▸ **EXERCISE DESCRIPTION**
Please return every record exactly, with no pictures included.

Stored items
----------------------------------------

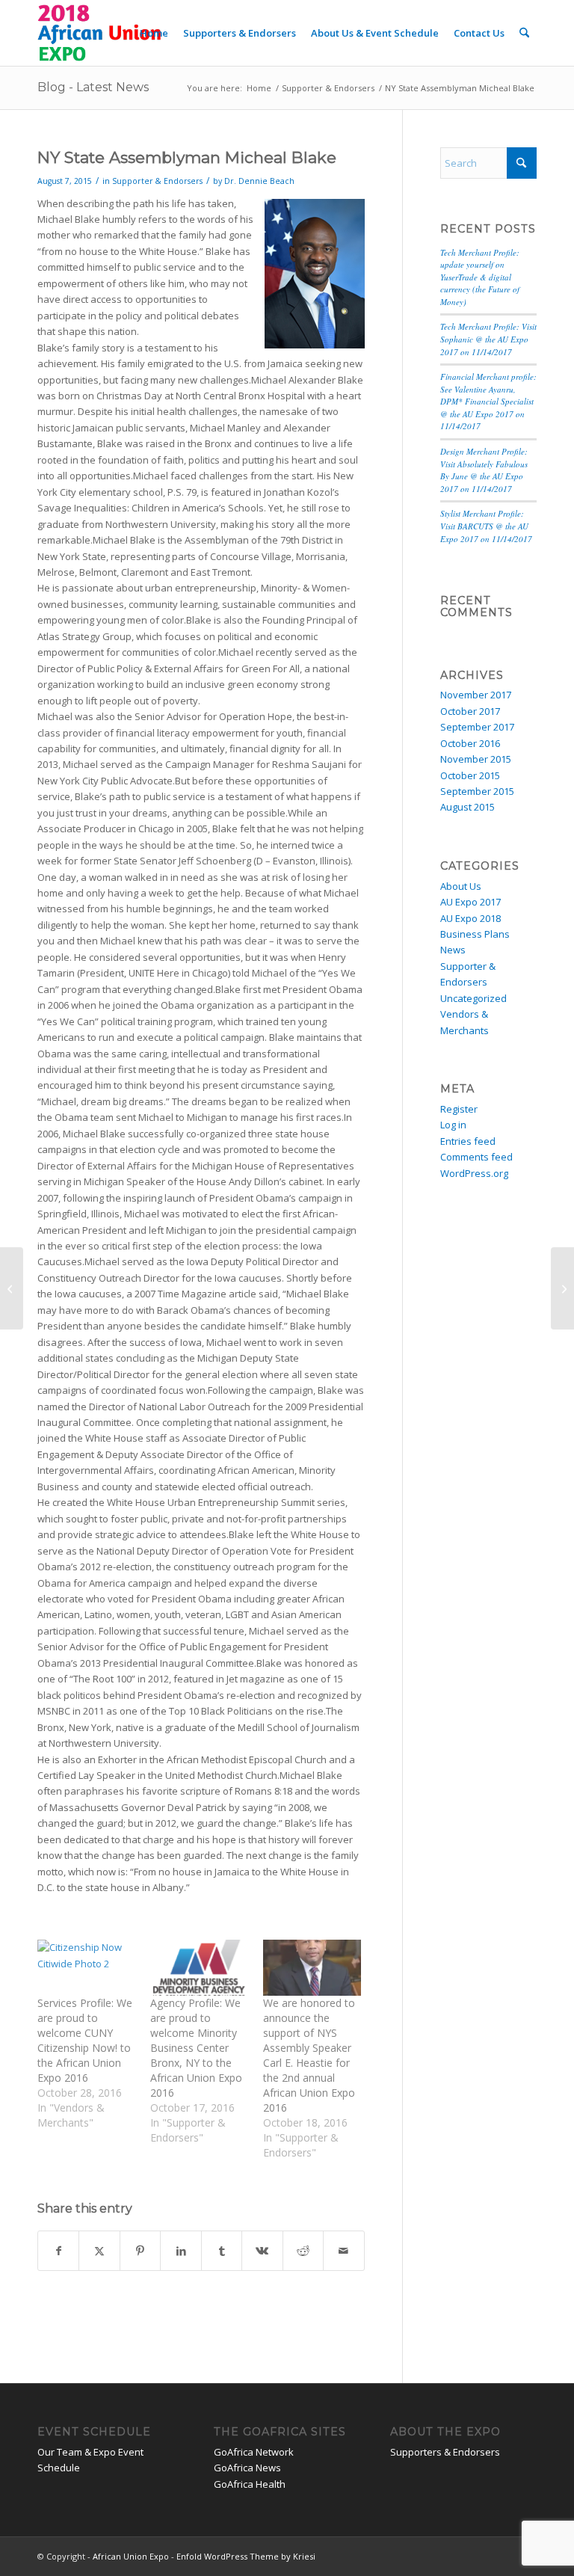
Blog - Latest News (93, 87)
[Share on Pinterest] (140, 2250)
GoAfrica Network (254, 2452)
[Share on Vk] (262, 2250)
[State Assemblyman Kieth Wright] (11, 1288)
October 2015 (470, 775)
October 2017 (470, 711)
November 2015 (475, 759)
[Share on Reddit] (303, 2250)
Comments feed (476, 1156)
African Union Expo (131, 2556)
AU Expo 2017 (470, 902)
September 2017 (477, 727)
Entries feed (468, 1141)
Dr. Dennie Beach (259, 181)
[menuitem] (154, 33)
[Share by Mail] (343, 2250)
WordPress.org (474, 1173)
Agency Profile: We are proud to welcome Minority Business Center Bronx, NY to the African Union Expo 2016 (196, 2048)
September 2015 (477, 791)
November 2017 (475, 694)
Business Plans (475, 934)
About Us (460, 886)
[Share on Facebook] (58, 2250)
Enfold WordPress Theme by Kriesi (245, 2556)
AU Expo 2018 (470, 918)
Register (459, 1109)
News (453, 949)
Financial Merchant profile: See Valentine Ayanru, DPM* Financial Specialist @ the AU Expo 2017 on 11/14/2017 (488, 401)
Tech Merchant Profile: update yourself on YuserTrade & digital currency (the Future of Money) (479, 277)
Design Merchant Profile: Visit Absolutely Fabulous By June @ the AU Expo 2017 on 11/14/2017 (484, 470)
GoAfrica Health (250, 2484)
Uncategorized (473, 998)
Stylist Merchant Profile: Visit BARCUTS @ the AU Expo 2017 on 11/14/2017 (486, 526)
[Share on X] (99, 2250)
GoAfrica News (247, 2467)
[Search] (524, 33)
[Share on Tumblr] (221, 2250)
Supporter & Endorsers (157, 181)
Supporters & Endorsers (445, 2452)
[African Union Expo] (100, 33)
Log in (453, 1124)
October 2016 (470, 743)
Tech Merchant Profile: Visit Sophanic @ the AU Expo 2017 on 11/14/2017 (488, 339)
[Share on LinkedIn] (180, 2250)
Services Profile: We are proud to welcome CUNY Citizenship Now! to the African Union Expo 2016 (84, 2040)
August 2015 (467, 807)
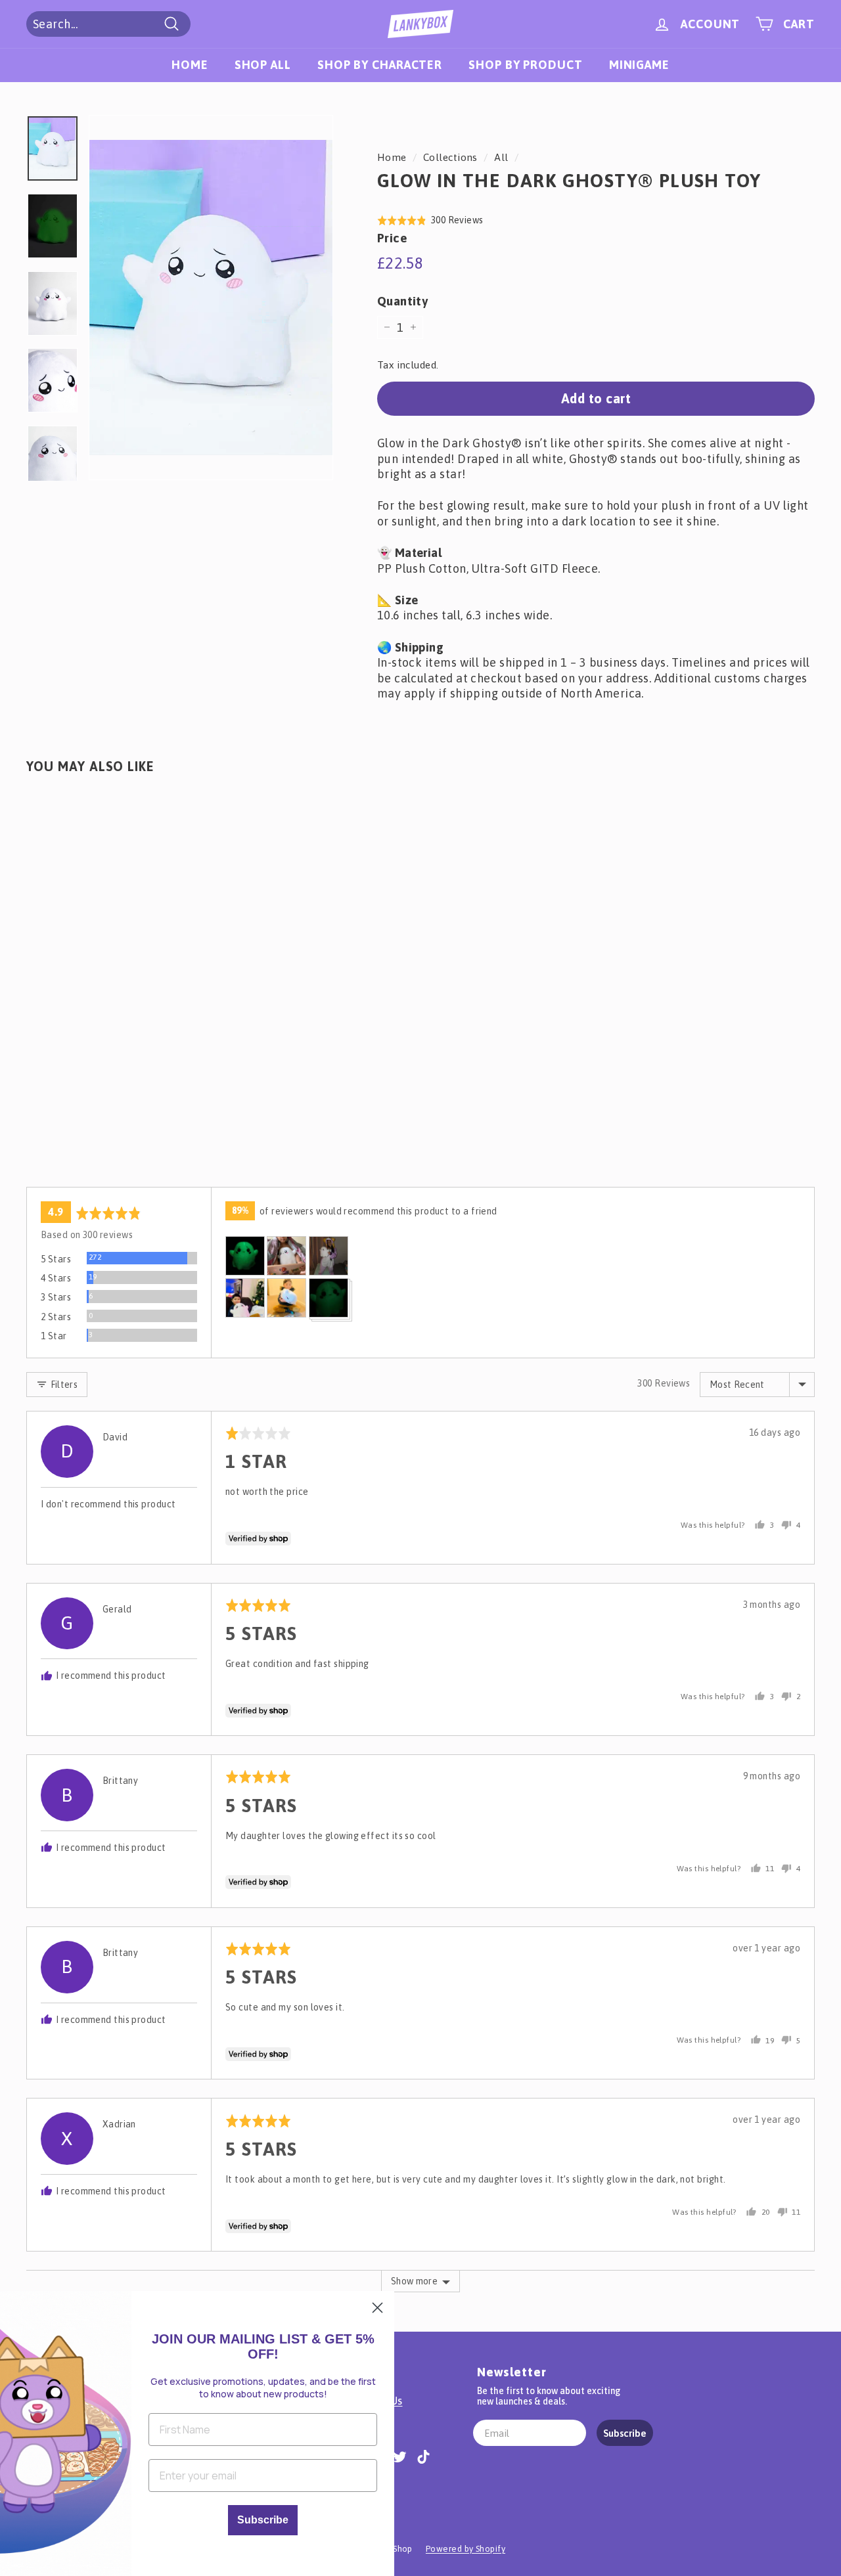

----------------------------------------

▸ **RESULT**
Blog - Latest News (93, 87)
[Share on Pinterest] (140, 2250)
GoAfrica Network (254, 2452)
[Share on Vk] (262, 2250)
[State Assemblyman Kieth Wright] (11, 1288)
October 2015 (470, 775)
October 2017 (470, 711)
November 2015 (475, 759)
[Share on Reddit] (303, 2250)
Comments feed (476, 1156)
African Union Expo (131, 2556)
AU Expo 2017 (470, 902)
September 2017 (477, 727)
Entries feed (468, 1141)
Dr. Dennie Beach (259, 181)
[menuitem] (154, 33)
[Share by Mail] (343, 2250)
WordPress.org (474, 1173)
Agency Profile: We are proud to welcome Minority Business Center Bronx, NY to the African Union Expo 2016 (196, 2048)
September 2015 (477, 791)
November 2017 (475, 694)
Business Plans (475, 934)
About Us (460, 886)
[Share on Facebook] (58, 2250)
Enfold WordPress Theme by Kriesi (245, 2556)
AU Expo 2018 (470, 918)
Register (459, 1109)
News (453, 949)
Financial Merchant profile: See Valentine Ayanru, DPM* Financial Specialist @ the AU Expo 2017 on 11/14/2017 (488, 401)
Tech Merchant Profile: update yourself on YuserTrade & digital currency (the Future of Money) (479, 277)
Design Merchant Profile: Visit Absolutely Fabulous By June @ the AU Expo 2017 on 11/14/2017 (484, 470)
GoAfrica Health (250, 2484)
Uncategorized (473, 998)
Stylist Merchant Profile: Visit BARCUTS @ the AU Expo 2017 on 11/14/2017 (486, 526)
[Share on X] (99, 2250)
GoAfrica News (247, 2467)
[Search] (524, 33)
[Share on Tumblr] (221, 2250)
Supporter & Endorsers (157, 181)
Supporters & Endorsers (445, 2452)
[African Union Expo] (100, 33)
Log in (453, 1124)
October 2016 (470, 743)
Tech Merchant Profile: Visit Sophanic @ the AU Expo 2017 on 11/14/2017 (488, 339)
[Share on LinkedIn] (180, 2250)
Services Profile: We are proud to welcome CUNY Citizenship Now! to the African Union Expo 2016 (84, 2040)
August 2015 (467, 807)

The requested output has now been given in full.